EXTRACT PROVIDED Block Start

Max Soffar, 60, died Sunday at the infirmary at the Polunsky Unit prison near Livingston, home of the state's death row for men, Texas Department of Criminal Justice spokesman Jason Clark said.

Two years ago, Soffar said he had liver cancer and expected to die soon. He and his lawyers long maintained he was innocent, although he was tried, convicted and condemned twice, most recently in 2006.

Only six of the some 250 inmates now on Texas' death row served more time there.

Soffar's first conviction was thrown out in 2004 by a federal appeals court panel that agreed with arguments he had deficient legal help at his first trial in 1981. At his second trial, attorneys unsuccessfully argued that a convicted serial killer in Tennessee was responsible for the 1980 fatal shootings.

Jurors decided he should be executed for killing Arden Alane Felsher, 17, who prosecutors said was fatally shot as Soffar was robbing Stephen Allen Sims, 25, an assistant manager at the Fair Lanes Windfern Bowling Center in Houston. Sims and Felsher's boyfriend, Tommy Lee Temple, 17, also were killed in the attack.

EXTRACT PROVIDED Block End
DATASET Block Start

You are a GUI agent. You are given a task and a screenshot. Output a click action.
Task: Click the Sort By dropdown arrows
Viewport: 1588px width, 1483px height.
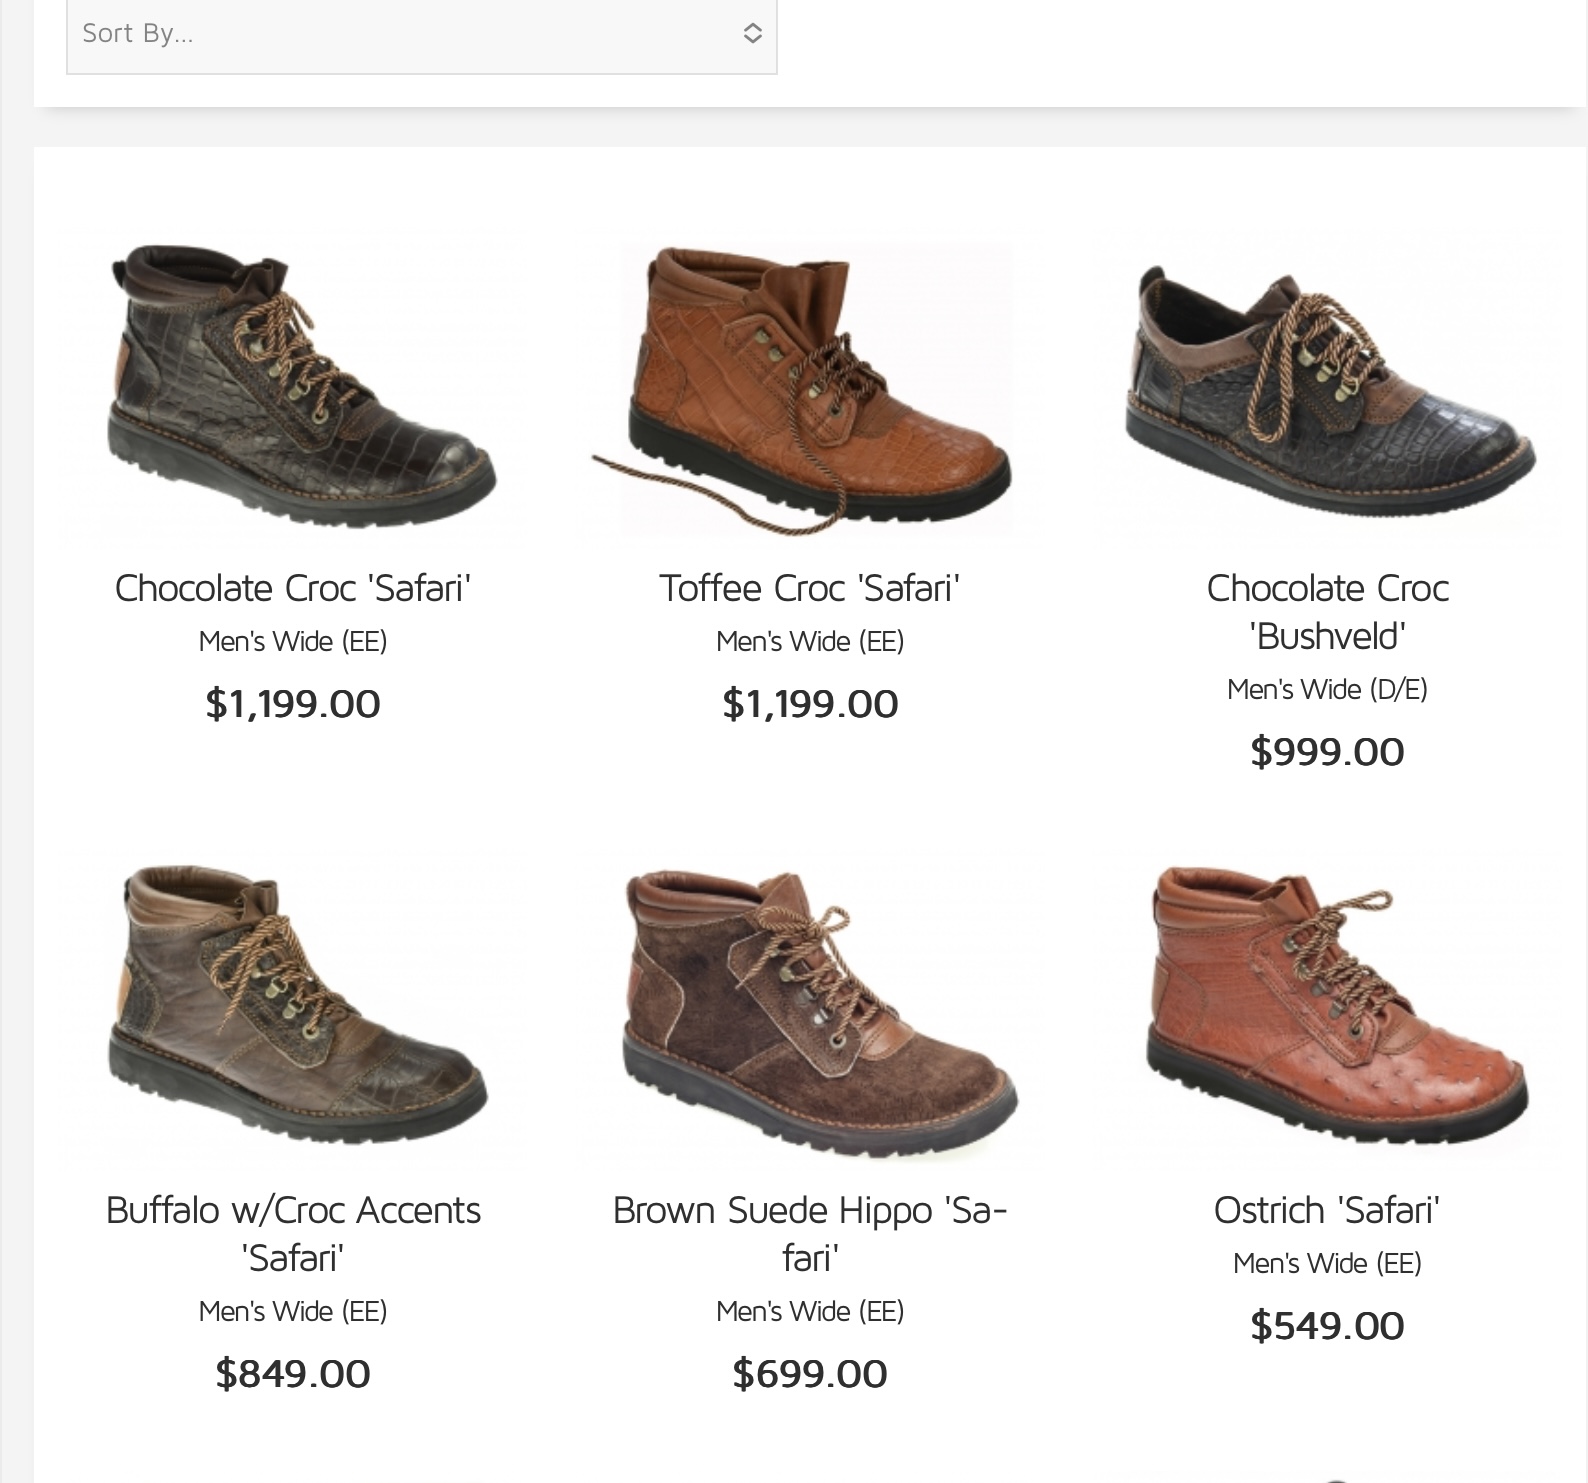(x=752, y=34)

DATASET Block End
DATASET Block Start

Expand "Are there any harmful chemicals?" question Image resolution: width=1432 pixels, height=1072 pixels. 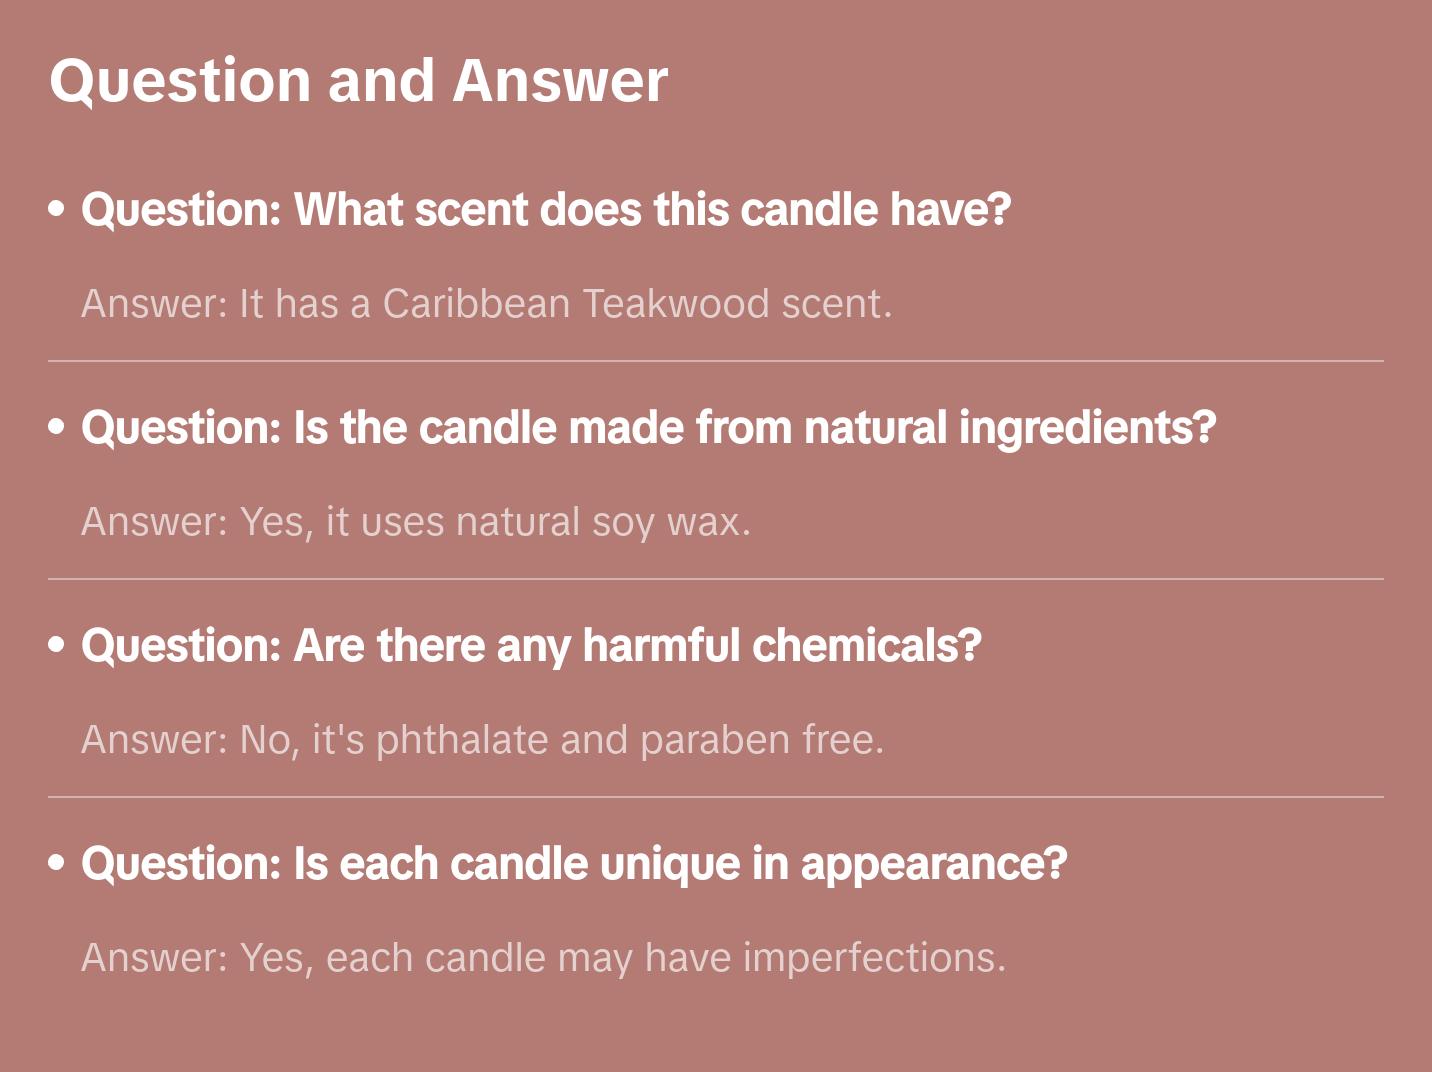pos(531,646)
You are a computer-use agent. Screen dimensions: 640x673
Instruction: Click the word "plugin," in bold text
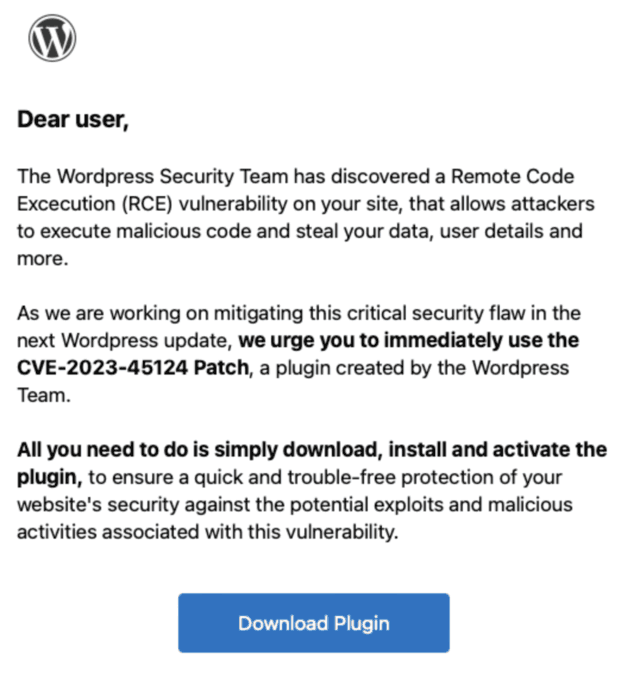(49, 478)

DATASET Block End
DATASET Block Start

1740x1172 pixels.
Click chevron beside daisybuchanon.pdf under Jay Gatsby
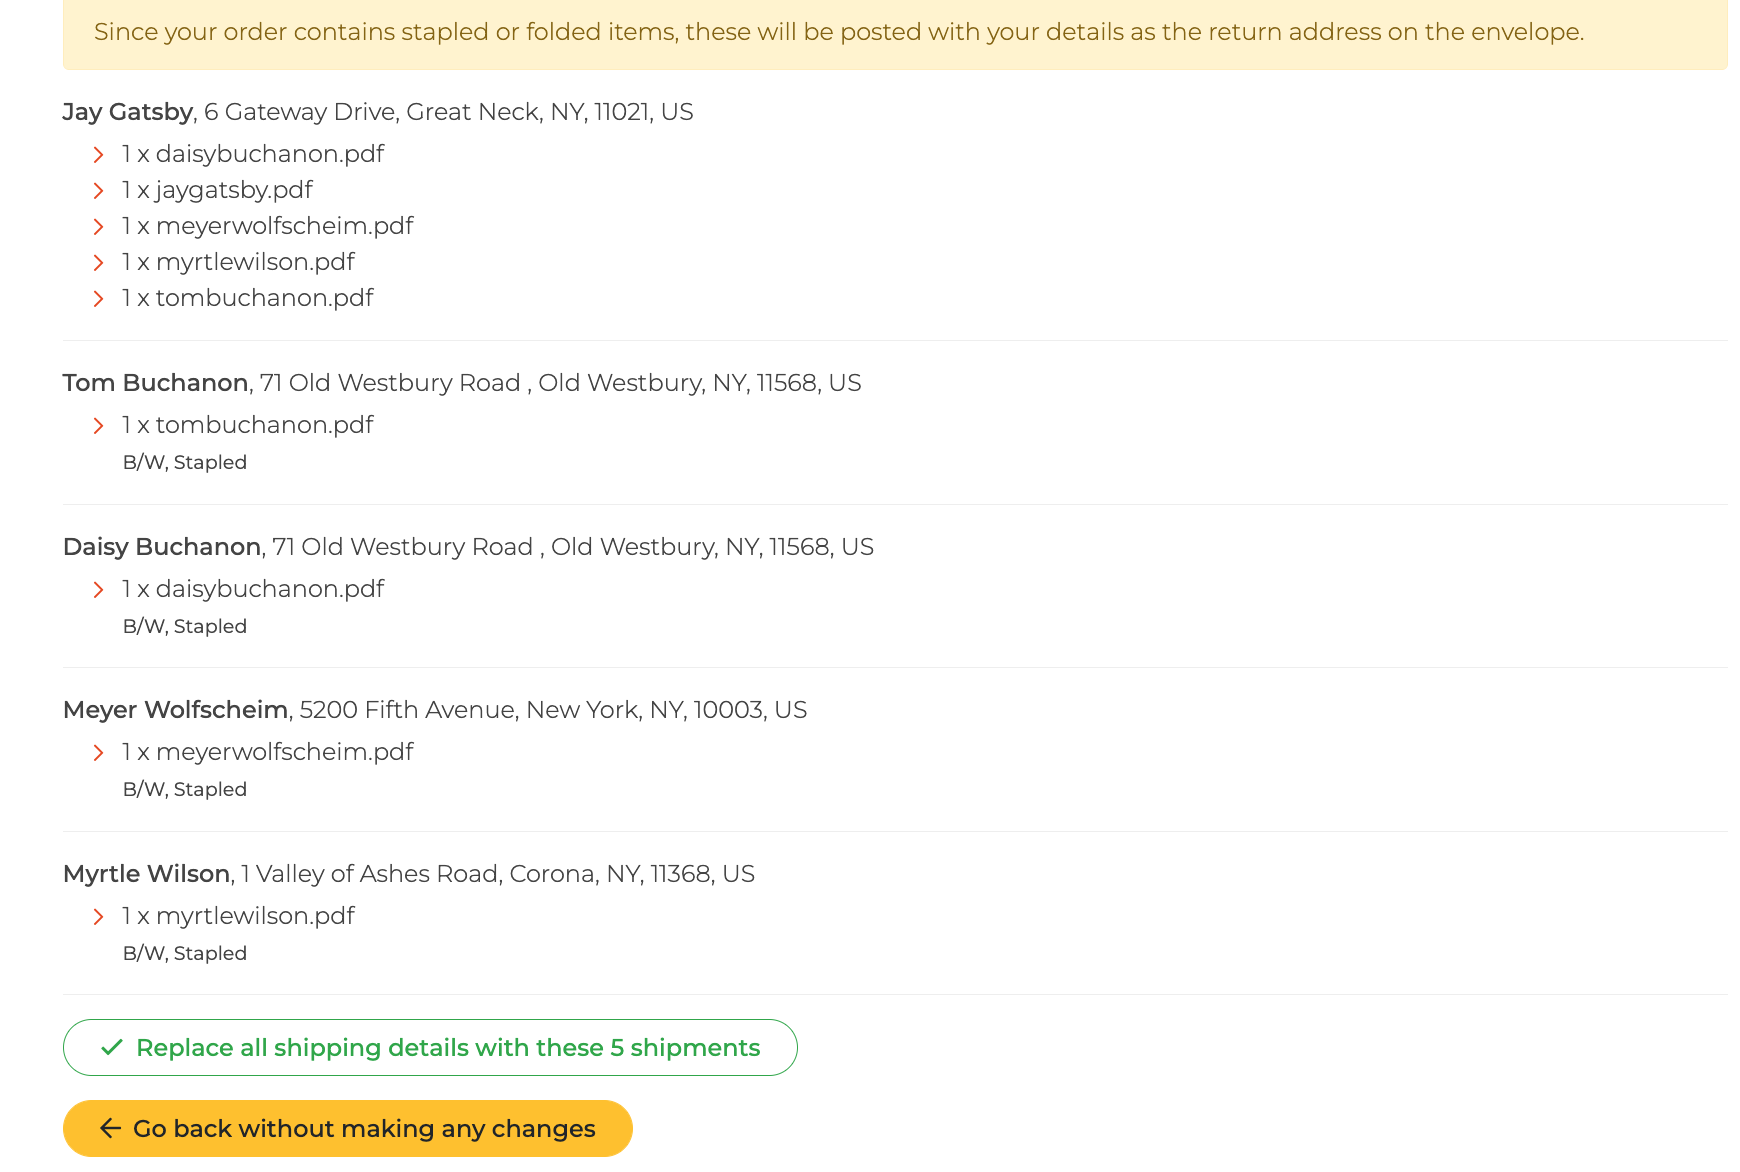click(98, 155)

DATASET Block End

**WORK TO COMPLETE:**
A. How would you translate this sentence from the report on Max Soffar's death into Spanish: "Only six of the some 250 inmates now on Texas' death row served more time there."
B. Do these statements agree with the report on Max Soffar's death? (i) A federal appeals court panel overturned Soffar's first conviction. (ii) Soffar was convicted only once. (iii) Stephen Allen Sims was an assistant manager at a Houston bowling center. Answer each with yes or no and the deciding words from the report.
C. Can you write the next part of the report on Max Soffar's death, picking up after its last sentence?

**EXPECTED RESPONSES:**
A. Solo seis de los aproximadamente 250 reclusos que hoy se encuentran en el corredor de la muerte de Texas pasaron más tiempo allí.

B.
(i) Yes: "Soffar's first conviction was thrown out in 2004 by a federal appeals court panel"
(ii) No: "he was tried, convicted and condemned twice, most recently in 2006"
(iii) Yes: "an assistant manager at the Fair Lanes Windfern Bowling Center in Houston"

C.
A fourth victim, Gregory George Garner, was shot in the head but lost his left eye and underwent several surgeries. According to Garner, all four were told to lie face down on the floor and then were shot in the head.

Soffar, then 24, was arrested more than three weeks later.

In an August 2014 interview, he told The Associated Press he was a "mentally ill drug addict" at the time and contended police manipulated him into false confessions.

"They ran with it, and here I sit 35 years later," he said.